Il est vraissemblable que les différentes choses dont on vient de parler, occuperent d’abord les nations guerrieres, & que la fortification doit aussi son origine aux premieres entreprises des puissances qui vouloient s’assujettir les autres. « D’abord, dit le comte de Pagan dans son traité de fortification, les campagnes étoient les plus agréables demeures ; l’assûrance des particuliers consistoit en l’innocence de tous, & les vertus & les vices n’admettoient point encore de différence parmi les hommes ; mais lorsque l’avarice & l’ambition donnerent lieu aux commandemens & aux conquêtes, la foiblesse cédant à la force, l’oppression suivit les vaincus ». Les moins puissans se réunirent ensemble dans le même lieu, pour être plus en état de se défendre : de-là l’origine des villes. On s’appliqua à les entourer d’une enceinte, capable d’en fermer l’entrée à l’ennemi. Cette enceinte fut d’abord de simples palissades, puis de murs entourés de fossés ; on y ajoûta ensuite des tours. Voyez Fortification.

A mesure que la fortification se perfectionnoit, l’ennemi inventoit différentes machines propres à en détruire les ouvrages : telles furent le bélier & les autres machines de guerre des anciens. Voy. Bélier, Baliste, Catapulte, &c.

Ces machines ont été en usage jusqu’à l’invention de la poudre, qui donna lieu d’imaginer le canon, le mortier, les arquebuses, les mousquets, les fusils, & nos autres armes à feu.

L’invention ou la découverte de la poudre à canon, qui a donné lieu de changer l’ancienne fortification, n’a pas introduit beaucoup de nouveautés dans les armes offensives du soldat. Le fusil répond assez exactement aux armes de jet des anciens ; mais les armes défensives ont été abandonnées insensiblement dans l’infanterie, à cause de la difficulté d’en avoir d’assez fortes pour résister à la violence du fusil. La cavalerie a seulement des plastrons ou des devants de cuirasse, & les officiers des cuirasses entieres, que les réglemens les obligent de porter. Voyez Armes défensives.

Dans les commencemens, où les armées s’éloignoient peu de leur demeure ordinaire, & où elles étoient peu de jours en campagne, les troupes pouvoient rester sans inconvéniens exposées aux injures de l’air. Mais lorsqu’on voulut leur faire tenir la campagne plus long-tems, on imagina de leur donner des tentes ou des especes de maisons de toile, que les soldats pouvoient porter avec eux. On forma alors des camps, & l’on fit camper les armées. Voyez Castramétation.
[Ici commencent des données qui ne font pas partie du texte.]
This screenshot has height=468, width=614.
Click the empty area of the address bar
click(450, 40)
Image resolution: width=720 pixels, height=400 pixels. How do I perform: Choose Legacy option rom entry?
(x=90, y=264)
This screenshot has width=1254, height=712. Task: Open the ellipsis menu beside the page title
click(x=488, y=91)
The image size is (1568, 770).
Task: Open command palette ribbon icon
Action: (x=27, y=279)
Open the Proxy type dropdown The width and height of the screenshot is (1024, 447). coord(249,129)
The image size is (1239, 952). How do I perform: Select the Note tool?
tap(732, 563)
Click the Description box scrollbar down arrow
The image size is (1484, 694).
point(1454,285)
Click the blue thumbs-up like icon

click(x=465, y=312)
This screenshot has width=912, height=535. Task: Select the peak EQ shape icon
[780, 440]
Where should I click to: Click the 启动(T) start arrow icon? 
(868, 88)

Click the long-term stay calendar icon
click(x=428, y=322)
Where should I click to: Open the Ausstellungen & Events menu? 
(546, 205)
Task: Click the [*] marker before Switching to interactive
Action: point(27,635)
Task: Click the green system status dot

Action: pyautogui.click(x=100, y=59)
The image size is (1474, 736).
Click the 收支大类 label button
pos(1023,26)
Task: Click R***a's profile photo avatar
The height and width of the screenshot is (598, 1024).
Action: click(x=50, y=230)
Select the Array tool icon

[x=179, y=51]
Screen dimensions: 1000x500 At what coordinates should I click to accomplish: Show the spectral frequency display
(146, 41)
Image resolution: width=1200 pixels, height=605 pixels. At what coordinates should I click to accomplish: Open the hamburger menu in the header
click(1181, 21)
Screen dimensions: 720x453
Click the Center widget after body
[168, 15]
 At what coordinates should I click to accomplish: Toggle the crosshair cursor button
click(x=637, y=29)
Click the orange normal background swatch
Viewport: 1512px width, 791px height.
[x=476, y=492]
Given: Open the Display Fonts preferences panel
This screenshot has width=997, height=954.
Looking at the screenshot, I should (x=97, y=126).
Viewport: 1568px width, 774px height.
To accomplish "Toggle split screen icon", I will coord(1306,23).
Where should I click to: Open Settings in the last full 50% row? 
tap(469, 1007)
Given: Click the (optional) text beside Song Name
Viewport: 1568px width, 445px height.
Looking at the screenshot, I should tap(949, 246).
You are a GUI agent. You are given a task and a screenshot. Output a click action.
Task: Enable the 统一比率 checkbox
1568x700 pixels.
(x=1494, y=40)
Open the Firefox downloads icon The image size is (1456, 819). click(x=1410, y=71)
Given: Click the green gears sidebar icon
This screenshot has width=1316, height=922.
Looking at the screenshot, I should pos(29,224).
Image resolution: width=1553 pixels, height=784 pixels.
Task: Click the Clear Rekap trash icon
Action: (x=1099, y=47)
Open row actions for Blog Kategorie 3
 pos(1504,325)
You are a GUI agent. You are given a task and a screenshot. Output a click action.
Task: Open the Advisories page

On pensa aussi alors à fortifier ces camps, pour les mettre à l’abri des surprises de l’ennemi, faire reposer les troupes plus tranquillement, & diminuer le grand nombre de gardes qu’il auroit fallu pour la sûreté du camp.

Toutes les différentes choses dont nous venons de parler, se sont insensiblement établies par l’usage parmi toutes nations policées. Celles qui y ont donné le plus d’attention & qui les ont portées au plus grand point de perfection, ont toûjours eu un avantage considérable sur celles qui les avoient plus négligées. Ce n’est pas le grand nombre qui décide des succès à la guerre, mais l’habileté des chefs, & la bonté des troupes disciplinées avec soin, & formées dans tous les exercices & les manœuvres militaires. De-là vient que les Grecs, auxquels on est particulierement redevable des progrès de l’art militaire, avoient

trouvé le moyen avec de petites armées de vaincre les nombreuses armées des Perses. Rien de plus admirable que la fameuse retraite des dix mille de Xenophon. Ces grecs, quoiqu’en petit nombre au milieu de l’empire des Perses, ayant près de huit cents lieues à faire pour se retirer, ne pûrent être entamés par les forces d’Artaxerxès. Ils surmonterent par leur courage & par l’habileté de leurs chefs tous les obstacles qui s’opposoient à leur retour.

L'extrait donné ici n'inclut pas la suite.